And we struggle with the emotions- the fears, the worries, maybe the anger, that accompanies our new experience.
I wrote in our weekly email that our shelter-in-place order has made me aware of the experience of those in our community who are and have been homebound. I wonder how this collective experience might change our attitudes toward those folks once we’ve made it through this and we find our way back out into the sunshine?
The Apostle Paul writes to the Church at Galatia this letter, and particularly this chapter, which I consider one of his greatest hits:
He opens with, “You foolish Galatians!” (Oh, you are spoiling us, ambassador!)
But he goes on to say, there’s room for everybody here in the family of God. And not just room, but equality. Regardless of your ethnicity or gender or socioeconomic status, there’s a place for you at the table of Christ.
Not to get them to believe what we believe or think what we think. We don’t all even agree on what we believe or what we think. But we want them to know what we know. That there is a love God who calls us to love. Everybody, everywhere, all the time, even when it’s challenging- especially when it’s challenging. It’s agape love- a love for love’s sake.
People don’t have to have a church to have a community. Or to belong. But there is something special about a community who’s purpose and mission it is to love.
GOD’S WORD BEARS WITNESS
Theologian Simone Weil wrote, “The love of our neighbor in all its fullness simply means being able to say, "What are you going through?”
In the Wesleyan tradition, we often ask, “How is it with your soul?”
Somewhere along the way, my dad developed this habit of asked my sisters and me, “Has anyone told you they love you today? I do and God does.” He started saying it everyone. Cashiers and baggers in the check out line at the grocery; people in drive through windows; telemarketers.
It was a shocking question. Some people looked at him like he was crazy. Some laughed and answered the question. Some broke down in tears at just being asked.
There’s a whole world out there dying to be seen; to be loved, unconditionally. A whole world that doesn’t have the benefit of a community of faith to journey with- a place to get a hundred hugs a Sunday.
Elsewhere Paul writes, “We pray that you’ll have the strength to stick it out over the long haul—not the grim strength of gritting your teeth but the glory-strength God gives. It is strength that endures the unendurable and spills over into joy…”
What will it take for our endurance to spill over into joy?
I spoke with a friend the other day who told me the thing she misses most about being at church is the hugs. At church, you’re guaranteed a hundred hugs, if you want ‘em.
Now, that we’re separated from friends and neighbors by the germs that we fear spreading, I wonder if we might be able to see that the things we thought stood between us before we never really there in the first place. The politics, the silly disputes and grudges.
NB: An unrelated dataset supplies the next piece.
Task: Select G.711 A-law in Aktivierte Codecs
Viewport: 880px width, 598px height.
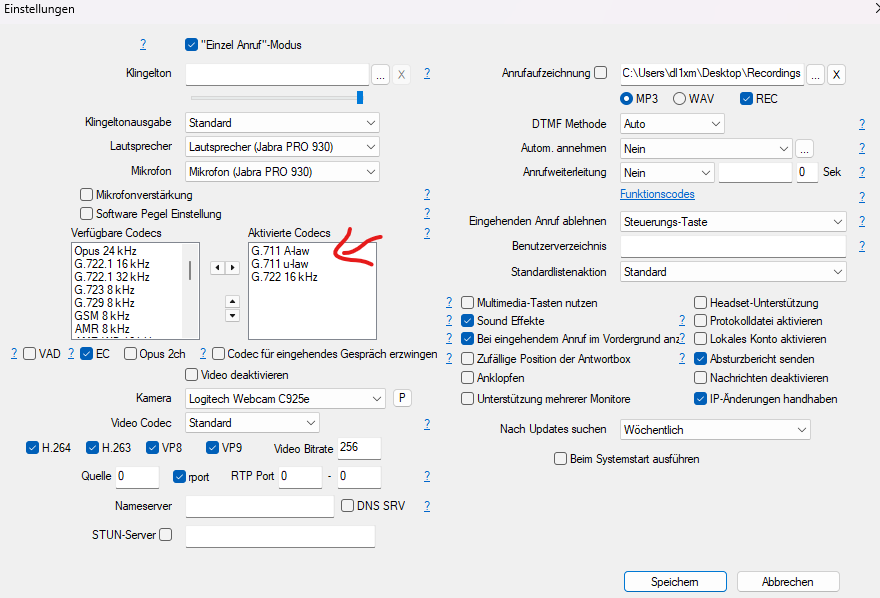Action: [280, 250]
I come from people who feud for generations about who started the last feud. We know how to hold a senseless grudge. (Ask my partner, Miike.)
Were it not for the church, I am not sure where in life, Viola and I would have crossed paths and had an opportunity to minister to one another.
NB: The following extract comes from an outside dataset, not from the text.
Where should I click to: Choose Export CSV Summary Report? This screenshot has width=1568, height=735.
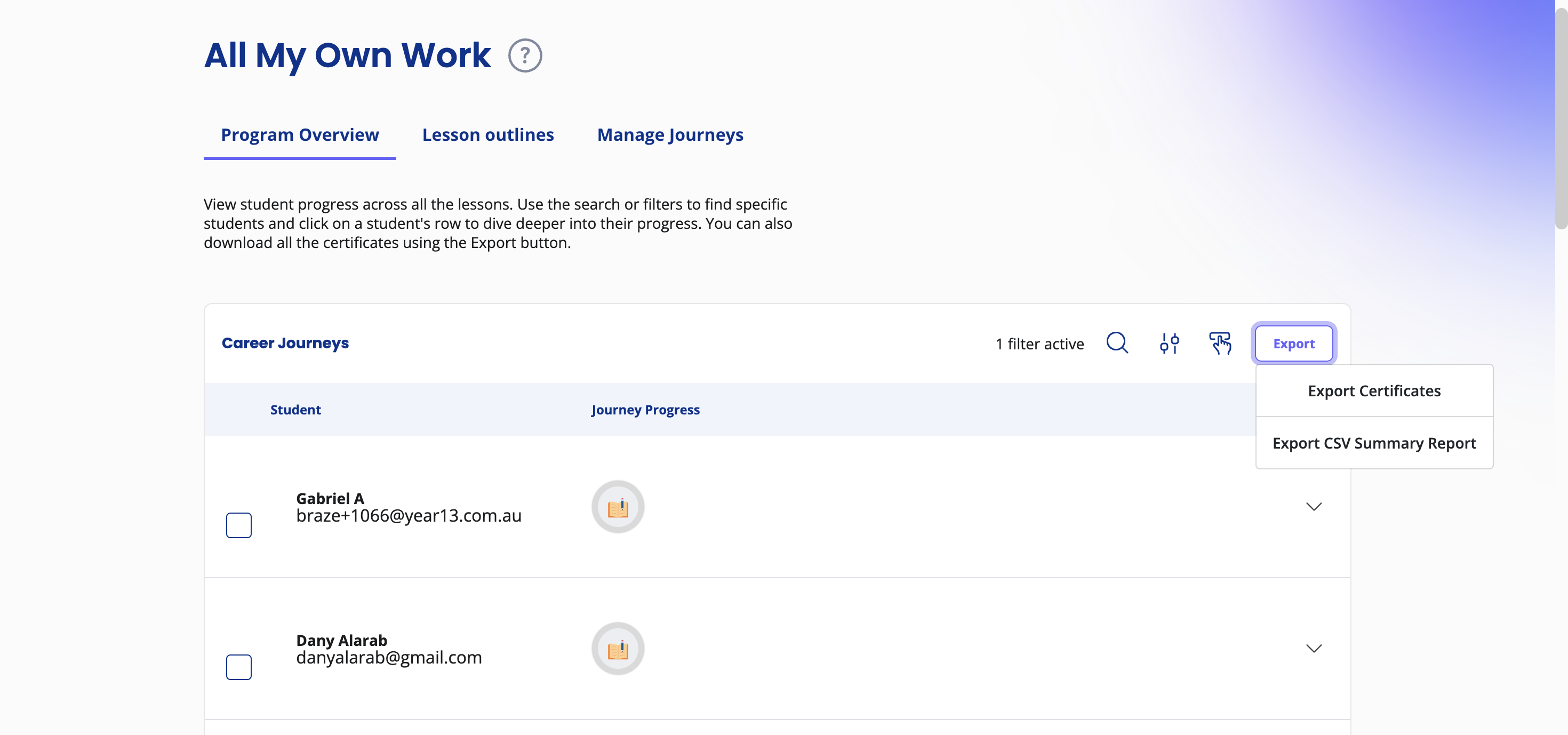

But I have to admit my interaction with Viola- the cumulative couple of hours we spent on the phone, the emails we’ve exchanged, gave me a hope I have seldom felt in recent years. Being able to counsel with her, to strategize, and to pray together, was powerful and encouraging.
There are a thousand thousand more Rhonda's who need us to reach out, be present and bear witness. The Gospel still matters. It still has power to save. We are Christians- bound together by this belief that God is still at work in the world through and sometimes in spite of us. We do not have the luxury of hopelessness.
The forces of evil hold no power over us. Those who came before us have seen kingdoms and empires rise and fall. Institutions build and break. As the old ways crumble around us- again- and as our sense of what is normal is uprooted again, and in the face of the unknown, we press on in our commitment to
do no harm - in word or deed
to do good - always and everywhere
and to attend to the ordinances of God - practice of our faith, loving God and neighbor more fully.
In this way, journeying toward perfection - together - perhaps socially distant, but may we be spiritually closer than ever.
Thanks be to God.
This is usually the point in the service where we would have a moment of silence and music for reflection. We’re adapting to this new medium, so I just invite you to take a deep breath. As we will enter into prayer time, I invite you to share your prayers in through chat if you are watching this on Facebook live. If you have prayers to add to our prayer chain or would like someone to pray with you one-on-one, please email firstname.lastname@example.org.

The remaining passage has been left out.